A partir de 2026, a correção do abono salarial será feita apenas pela inflação, o que reduzirá o teto de renda para quem tem direito ao benefício. No primeiro ano de vigência dessa regra, o limite passará de dois salários mínimos para 1,96 salário mínimo, o que deve excluir 559 mil trabalhadores.
A tendência de queda se intensifica em 2027, quando o limite para recebimento será reduzido para 1,89 salário mínimo. Com essa nova faixa, a estimativa é que 1,58 milhão de trabalhadores percam o acesso ao recurso.

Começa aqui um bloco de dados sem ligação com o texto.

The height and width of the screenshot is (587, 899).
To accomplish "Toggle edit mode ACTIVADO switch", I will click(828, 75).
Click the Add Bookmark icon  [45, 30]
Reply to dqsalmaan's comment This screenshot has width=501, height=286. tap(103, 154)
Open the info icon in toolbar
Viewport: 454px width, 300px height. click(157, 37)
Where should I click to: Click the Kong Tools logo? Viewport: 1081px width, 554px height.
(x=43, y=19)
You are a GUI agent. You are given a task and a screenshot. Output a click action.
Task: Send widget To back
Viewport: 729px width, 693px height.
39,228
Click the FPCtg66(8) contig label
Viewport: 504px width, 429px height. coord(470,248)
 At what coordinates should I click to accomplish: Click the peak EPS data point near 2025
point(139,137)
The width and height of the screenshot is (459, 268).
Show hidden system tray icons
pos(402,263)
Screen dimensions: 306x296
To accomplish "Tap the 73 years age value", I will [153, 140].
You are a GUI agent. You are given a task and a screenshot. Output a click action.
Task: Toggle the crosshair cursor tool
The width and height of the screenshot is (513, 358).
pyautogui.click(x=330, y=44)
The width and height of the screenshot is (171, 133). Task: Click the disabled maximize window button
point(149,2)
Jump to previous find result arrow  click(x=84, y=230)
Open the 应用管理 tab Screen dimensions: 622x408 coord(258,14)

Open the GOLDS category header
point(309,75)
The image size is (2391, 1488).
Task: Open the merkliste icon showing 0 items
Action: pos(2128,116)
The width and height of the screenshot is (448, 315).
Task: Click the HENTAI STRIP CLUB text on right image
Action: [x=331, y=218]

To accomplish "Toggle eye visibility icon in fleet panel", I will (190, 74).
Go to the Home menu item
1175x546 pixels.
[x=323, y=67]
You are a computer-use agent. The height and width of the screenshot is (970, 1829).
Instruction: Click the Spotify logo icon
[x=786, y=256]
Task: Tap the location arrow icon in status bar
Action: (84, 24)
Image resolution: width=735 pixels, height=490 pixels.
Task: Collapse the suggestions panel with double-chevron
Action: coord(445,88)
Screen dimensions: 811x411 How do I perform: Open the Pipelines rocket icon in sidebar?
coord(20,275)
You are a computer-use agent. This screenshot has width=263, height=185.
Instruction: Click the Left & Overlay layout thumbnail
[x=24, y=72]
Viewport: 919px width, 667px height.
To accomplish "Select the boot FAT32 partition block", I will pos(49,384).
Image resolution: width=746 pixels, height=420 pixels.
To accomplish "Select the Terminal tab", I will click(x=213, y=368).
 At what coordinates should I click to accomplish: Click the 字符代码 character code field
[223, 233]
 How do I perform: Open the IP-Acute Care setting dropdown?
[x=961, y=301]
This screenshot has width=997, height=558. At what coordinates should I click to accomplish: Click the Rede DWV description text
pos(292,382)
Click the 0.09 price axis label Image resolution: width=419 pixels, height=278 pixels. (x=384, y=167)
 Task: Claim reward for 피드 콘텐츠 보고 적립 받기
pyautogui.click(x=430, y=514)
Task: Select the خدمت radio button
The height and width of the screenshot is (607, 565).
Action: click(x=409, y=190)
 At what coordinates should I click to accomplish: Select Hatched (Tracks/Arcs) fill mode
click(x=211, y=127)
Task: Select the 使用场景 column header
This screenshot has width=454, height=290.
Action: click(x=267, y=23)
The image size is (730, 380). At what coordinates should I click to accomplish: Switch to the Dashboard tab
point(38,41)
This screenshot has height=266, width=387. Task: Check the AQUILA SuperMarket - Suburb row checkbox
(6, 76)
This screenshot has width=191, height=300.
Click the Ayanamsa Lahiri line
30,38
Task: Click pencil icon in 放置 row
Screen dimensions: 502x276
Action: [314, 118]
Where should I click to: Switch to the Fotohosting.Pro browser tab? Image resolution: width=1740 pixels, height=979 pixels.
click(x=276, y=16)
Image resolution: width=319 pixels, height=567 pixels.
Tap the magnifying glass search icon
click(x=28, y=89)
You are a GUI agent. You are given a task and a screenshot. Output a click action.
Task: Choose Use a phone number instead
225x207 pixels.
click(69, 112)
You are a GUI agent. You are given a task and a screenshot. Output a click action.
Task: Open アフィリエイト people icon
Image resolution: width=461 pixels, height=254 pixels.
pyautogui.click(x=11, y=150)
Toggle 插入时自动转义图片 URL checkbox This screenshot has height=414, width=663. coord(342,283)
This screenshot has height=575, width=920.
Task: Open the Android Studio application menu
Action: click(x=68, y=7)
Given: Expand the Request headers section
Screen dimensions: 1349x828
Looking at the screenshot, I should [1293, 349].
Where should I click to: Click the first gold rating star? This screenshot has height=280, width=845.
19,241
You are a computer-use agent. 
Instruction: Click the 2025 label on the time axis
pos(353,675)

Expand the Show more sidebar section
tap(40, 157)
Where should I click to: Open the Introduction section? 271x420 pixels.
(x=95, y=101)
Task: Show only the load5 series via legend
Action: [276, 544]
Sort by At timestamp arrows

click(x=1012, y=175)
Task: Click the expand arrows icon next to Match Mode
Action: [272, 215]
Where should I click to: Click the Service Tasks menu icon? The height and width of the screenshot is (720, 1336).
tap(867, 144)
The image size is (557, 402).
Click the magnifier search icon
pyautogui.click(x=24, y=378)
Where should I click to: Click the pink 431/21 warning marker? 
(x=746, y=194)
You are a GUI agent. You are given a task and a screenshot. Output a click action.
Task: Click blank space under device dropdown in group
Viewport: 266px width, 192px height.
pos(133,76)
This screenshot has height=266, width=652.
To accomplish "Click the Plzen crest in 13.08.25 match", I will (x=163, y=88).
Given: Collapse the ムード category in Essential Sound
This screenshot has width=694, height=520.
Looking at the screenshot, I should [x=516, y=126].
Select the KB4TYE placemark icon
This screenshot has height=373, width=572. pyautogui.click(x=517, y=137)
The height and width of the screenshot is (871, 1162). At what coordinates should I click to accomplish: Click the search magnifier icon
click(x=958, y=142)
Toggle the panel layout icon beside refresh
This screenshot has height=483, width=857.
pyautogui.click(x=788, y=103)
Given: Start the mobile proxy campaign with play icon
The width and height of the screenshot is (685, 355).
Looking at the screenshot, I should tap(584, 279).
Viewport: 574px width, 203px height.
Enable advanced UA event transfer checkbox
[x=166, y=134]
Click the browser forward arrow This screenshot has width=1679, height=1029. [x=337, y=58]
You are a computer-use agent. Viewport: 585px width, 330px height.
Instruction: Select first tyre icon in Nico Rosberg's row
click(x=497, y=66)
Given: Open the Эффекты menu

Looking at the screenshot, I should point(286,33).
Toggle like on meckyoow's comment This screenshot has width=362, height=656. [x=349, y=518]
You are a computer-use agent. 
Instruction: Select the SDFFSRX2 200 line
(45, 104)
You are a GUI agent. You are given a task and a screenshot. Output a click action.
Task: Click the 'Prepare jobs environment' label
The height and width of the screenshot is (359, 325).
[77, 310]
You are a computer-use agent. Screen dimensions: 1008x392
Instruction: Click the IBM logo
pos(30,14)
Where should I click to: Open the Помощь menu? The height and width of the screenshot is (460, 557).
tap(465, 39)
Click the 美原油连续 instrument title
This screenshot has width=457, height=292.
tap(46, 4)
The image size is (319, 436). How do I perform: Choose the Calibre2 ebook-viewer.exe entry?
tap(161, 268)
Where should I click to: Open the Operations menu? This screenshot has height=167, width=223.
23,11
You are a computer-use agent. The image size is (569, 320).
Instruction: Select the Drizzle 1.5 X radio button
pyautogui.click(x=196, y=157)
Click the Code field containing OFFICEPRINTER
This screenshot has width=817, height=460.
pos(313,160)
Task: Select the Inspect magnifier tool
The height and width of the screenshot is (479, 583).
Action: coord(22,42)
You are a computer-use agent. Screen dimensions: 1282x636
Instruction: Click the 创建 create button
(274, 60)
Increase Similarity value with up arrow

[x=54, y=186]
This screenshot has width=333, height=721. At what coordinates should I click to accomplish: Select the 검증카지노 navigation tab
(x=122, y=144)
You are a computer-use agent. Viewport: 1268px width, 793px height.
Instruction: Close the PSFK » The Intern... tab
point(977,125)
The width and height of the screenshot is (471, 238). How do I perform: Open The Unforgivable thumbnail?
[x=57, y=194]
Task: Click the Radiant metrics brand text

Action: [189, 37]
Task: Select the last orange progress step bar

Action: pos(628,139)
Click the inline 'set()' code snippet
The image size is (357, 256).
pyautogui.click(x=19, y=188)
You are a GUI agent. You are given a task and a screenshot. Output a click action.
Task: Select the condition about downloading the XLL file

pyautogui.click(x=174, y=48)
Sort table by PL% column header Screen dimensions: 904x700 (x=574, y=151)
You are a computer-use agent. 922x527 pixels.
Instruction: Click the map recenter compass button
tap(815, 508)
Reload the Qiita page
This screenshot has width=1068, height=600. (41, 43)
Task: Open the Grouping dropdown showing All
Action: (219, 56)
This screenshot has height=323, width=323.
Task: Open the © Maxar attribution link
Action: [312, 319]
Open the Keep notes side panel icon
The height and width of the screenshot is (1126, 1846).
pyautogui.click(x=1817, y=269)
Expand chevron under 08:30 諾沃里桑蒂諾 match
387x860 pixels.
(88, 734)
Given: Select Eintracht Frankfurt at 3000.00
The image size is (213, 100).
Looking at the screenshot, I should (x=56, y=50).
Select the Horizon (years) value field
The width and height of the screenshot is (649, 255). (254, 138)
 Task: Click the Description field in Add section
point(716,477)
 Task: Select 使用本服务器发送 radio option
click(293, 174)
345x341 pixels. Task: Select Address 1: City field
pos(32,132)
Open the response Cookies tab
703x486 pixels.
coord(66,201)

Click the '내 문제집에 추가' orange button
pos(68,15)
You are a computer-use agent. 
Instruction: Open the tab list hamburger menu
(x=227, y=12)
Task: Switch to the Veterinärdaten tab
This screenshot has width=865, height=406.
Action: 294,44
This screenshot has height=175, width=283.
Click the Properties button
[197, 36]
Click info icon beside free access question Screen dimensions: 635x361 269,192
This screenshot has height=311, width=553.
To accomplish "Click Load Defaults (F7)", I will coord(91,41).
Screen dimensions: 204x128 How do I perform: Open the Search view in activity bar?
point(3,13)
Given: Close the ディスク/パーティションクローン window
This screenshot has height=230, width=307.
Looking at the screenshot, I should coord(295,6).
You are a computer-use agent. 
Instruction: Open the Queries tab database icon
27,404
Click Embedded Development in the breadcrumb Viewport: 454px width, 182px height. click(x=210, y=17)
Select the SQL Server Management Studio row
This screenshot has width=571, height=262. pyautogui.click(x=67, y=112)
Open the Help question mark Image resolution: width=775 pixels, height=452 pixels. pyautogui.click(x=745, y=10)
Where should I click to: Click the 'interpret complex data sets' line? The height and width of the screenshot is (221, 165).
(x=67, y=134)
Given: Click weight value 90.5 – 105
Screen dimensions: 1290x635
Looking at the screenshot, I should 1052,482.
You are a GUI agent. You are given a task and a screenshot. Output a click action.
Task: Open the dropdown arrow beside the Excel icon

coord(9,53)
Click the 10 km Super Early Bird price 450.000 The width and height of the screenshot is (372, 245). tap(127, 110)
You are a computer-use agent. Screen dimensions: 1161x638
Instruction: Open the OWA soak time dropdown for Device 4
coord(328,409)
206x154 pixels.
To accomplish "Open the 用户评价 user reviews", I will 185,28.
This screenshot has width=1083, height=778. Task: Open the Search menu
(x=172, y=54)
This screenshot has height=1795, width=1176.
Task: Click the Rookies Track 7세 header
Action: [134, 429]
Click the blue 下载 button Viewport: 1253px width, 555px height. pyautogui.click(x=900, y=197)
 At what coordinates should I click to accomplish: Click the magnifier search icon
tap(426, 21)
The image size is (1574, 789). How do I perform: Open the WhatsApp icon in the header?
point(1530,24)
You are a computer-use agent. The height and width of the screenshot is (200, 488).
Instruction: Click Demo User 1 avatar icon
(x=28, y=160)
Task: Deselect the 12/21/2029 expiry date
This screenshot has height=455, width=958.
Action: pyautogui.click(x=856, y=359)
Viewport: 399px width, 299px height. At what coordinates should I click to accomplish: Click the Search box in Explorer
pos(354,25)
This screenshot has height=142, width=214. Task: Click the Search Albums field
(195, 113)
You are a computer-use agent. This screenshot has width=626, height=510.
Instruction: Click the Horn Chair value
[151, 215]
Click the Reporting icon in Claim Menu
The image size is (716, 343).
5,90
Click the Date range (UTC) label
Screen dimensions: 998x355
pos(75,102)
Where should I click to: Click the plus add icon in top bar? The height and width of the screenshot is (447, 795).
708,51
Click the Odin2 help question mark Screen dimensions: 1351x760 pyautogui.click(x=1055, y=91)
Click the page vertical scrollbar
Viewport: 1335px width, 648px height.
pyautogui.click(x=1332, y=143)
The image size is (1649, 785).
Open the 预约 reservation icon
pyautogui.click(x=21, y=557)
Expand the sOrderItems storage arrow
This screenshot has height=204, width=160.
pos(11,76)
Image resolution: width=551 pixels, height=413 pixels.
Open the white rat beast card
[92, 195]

Apesar da exclusão de milhões de pessoas, o governo projeta que o gasto total com o abono salarial continuará subindo. O motivo é a expansão do mercado de trabalho formal: a expectativa é que o número de celetistas cresça de 59,86 milhões em 2026 para 67 milhões em 2030.
Diante desse cenário, o investimento anual do governo deve saltar de R$ 34,36 bilhões, em 2026, para R$ 39,27 bilhões em 2030.
O volume de gastos e a abrangência do programa têm gerado debates entre economistas. Analistas apontam que o abono salarial não é focado prioritariamente na população mais pobre, concentrando-se, em grande parte, em camadas de renda média dos trabalhadores formais.
Estudos indicam que, por essa razão, o benefício possui pouco efeito na redução da pobreza geral e da desigualdade econômica do país, servindo mais como um mecanismo de redistribuição interna entre os trabalhadores com carteira assinada.
Referência: Informações adaptadas de G1.